Death and Life (1916); oil on canvas.

Klimt was the target of violent criticism; his work was sometimes displayed behind a screen to avoid corrupting the sensibilities of the young. His work is deceptive, though. Today we see in it the Byzantine luxuriance of form, the vivid juxtaposition of colors derived from the Austrian rococo — aspects so markedly different from the clinical abruptness of Egon Schiele. But we see it with expectations generated by epochs of which his own age was ignorant.

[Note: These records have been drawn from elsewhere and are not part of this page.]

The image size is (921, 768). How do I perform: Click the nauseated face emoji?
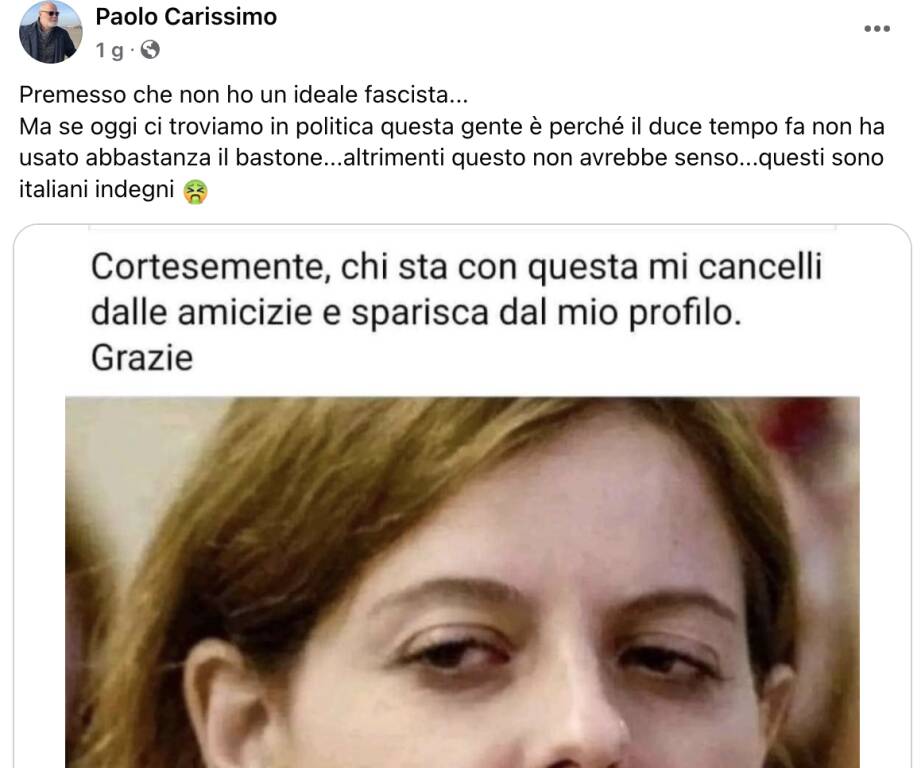pyautogui.click(x=195, y=191)
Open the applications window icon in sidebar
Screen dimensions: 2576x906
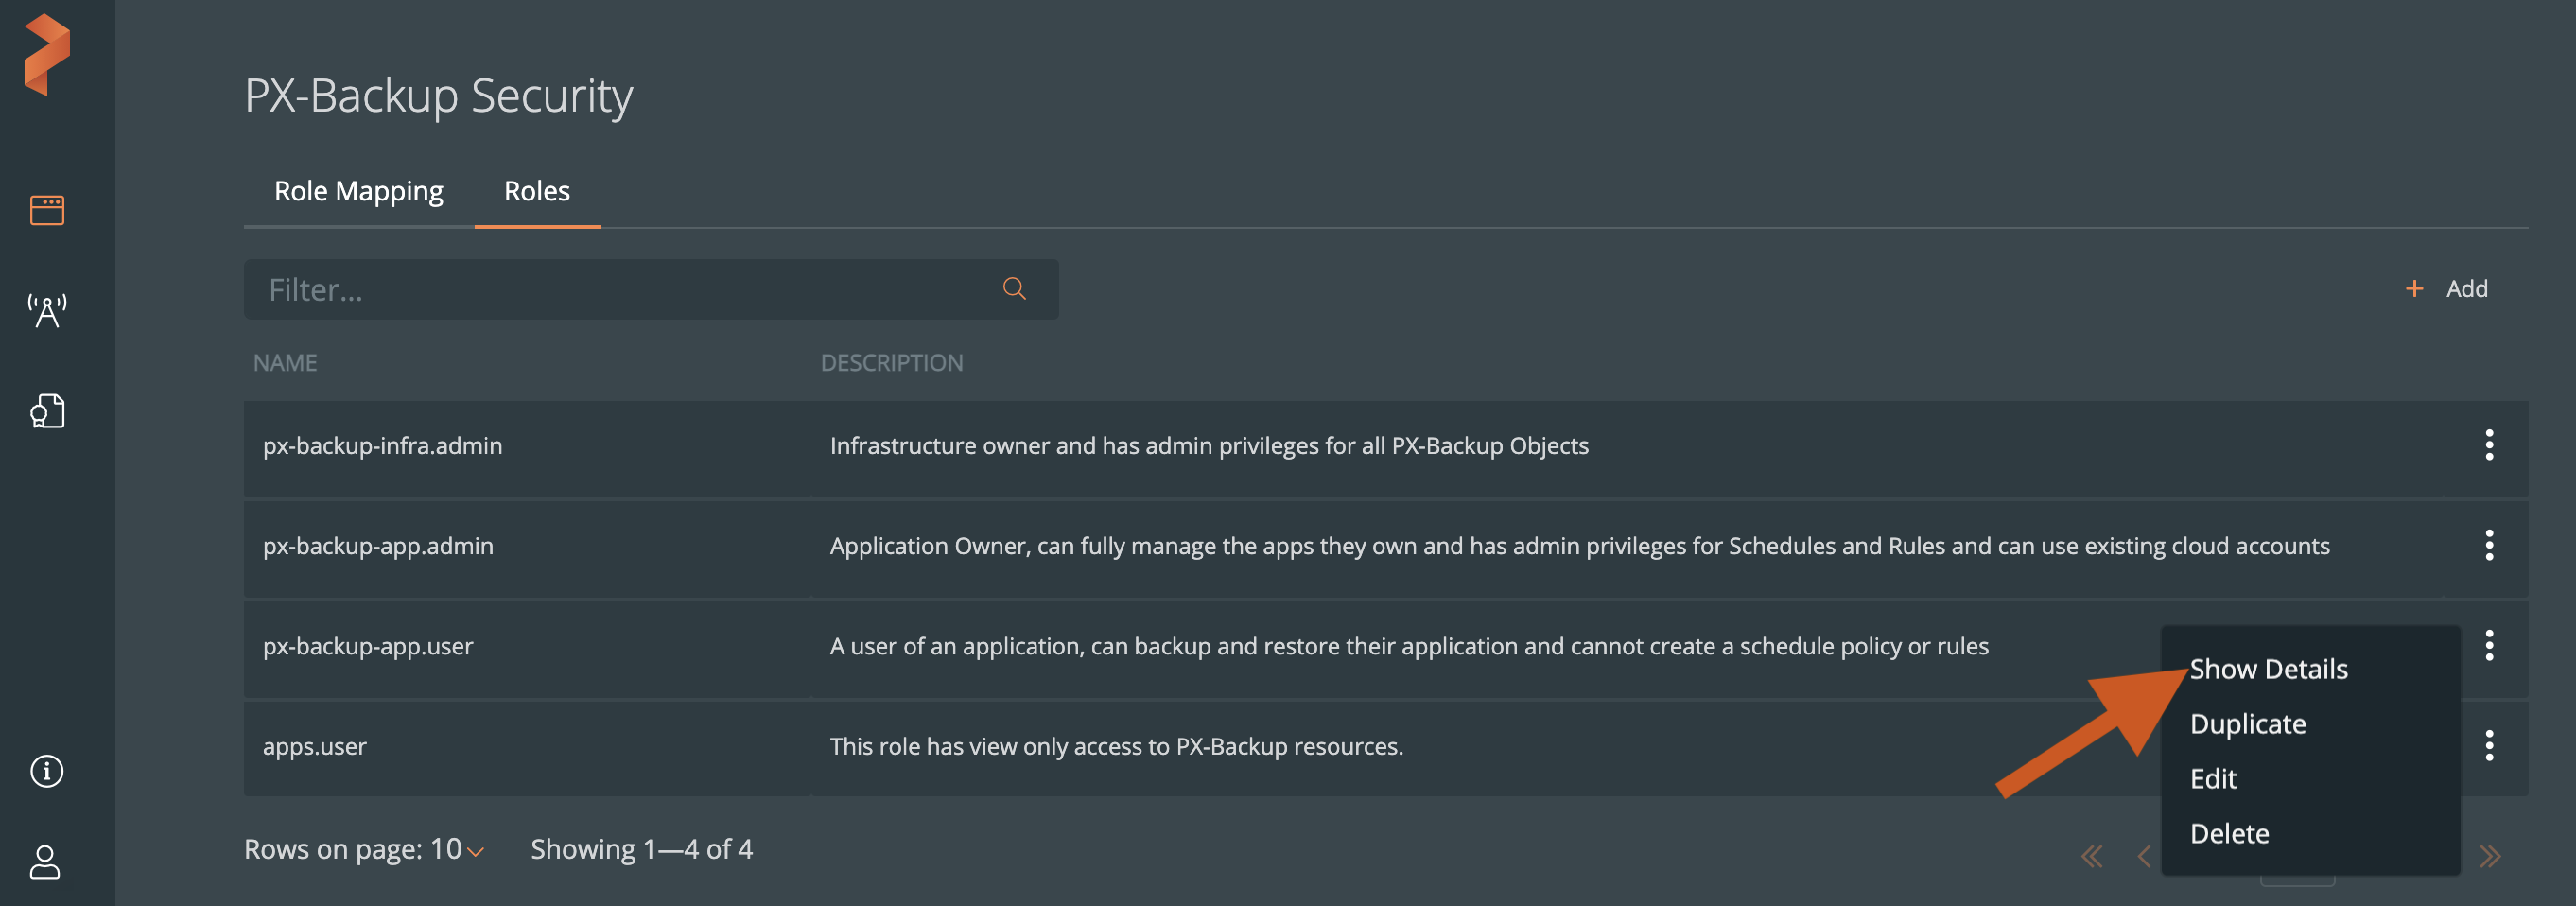click(x=47, y=210)
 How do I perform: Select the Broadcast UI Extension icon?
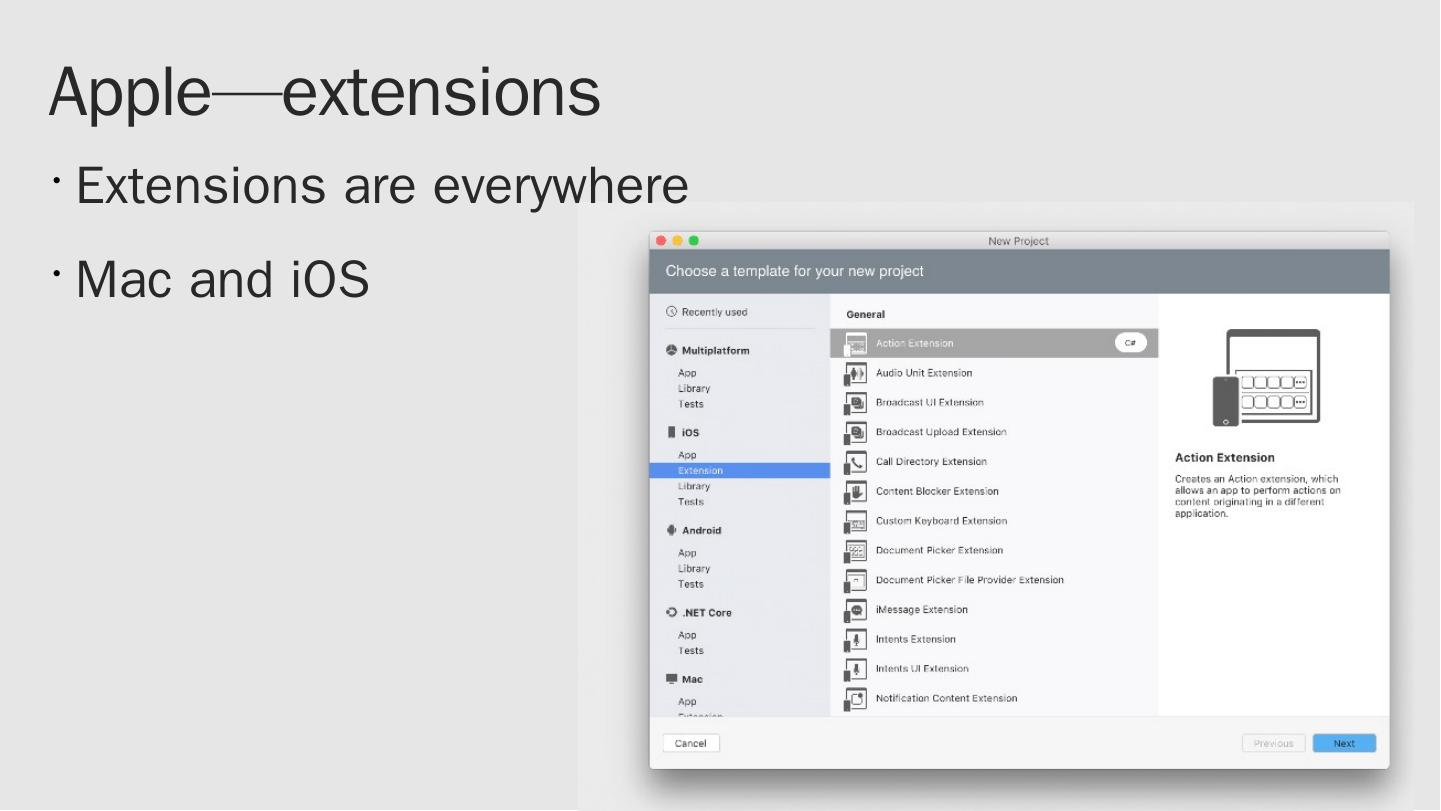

For the sumptuous surface of Klimt’s work is by no means carefree. Its decorative tracery expresses a constant tension between ecstasy and terror, life and death. Even the portraits, with their timeless aspect, may be perceived as defying fate…. Klimt’s works, although they do not explicitly speak of impending doom, constitute a sort of testament in which the desires and anxieties of an age, its aspiration to happiness and to eternity, receive definitive expression. For the striking two-dimensionality with which Klimt surrounds his figures evokes the gold ground of Byzantine art, a ground that, in negating space, may be regarded as negating time — and thus creating a figure of eternity. Yet in Klimt’s painting, it is not the austere foursquare figures of Byzantine art that confront us, but ecstatically intertwined bodies whose flesh seems the more real for their iconical setting of gold. (Gibson)

Works Consulted

Dempsey, Amy. Art in the Modern Era: A Guide to Styles, Schools & Movements. NY: Harry N. Abrams Inc., Pub., 2002.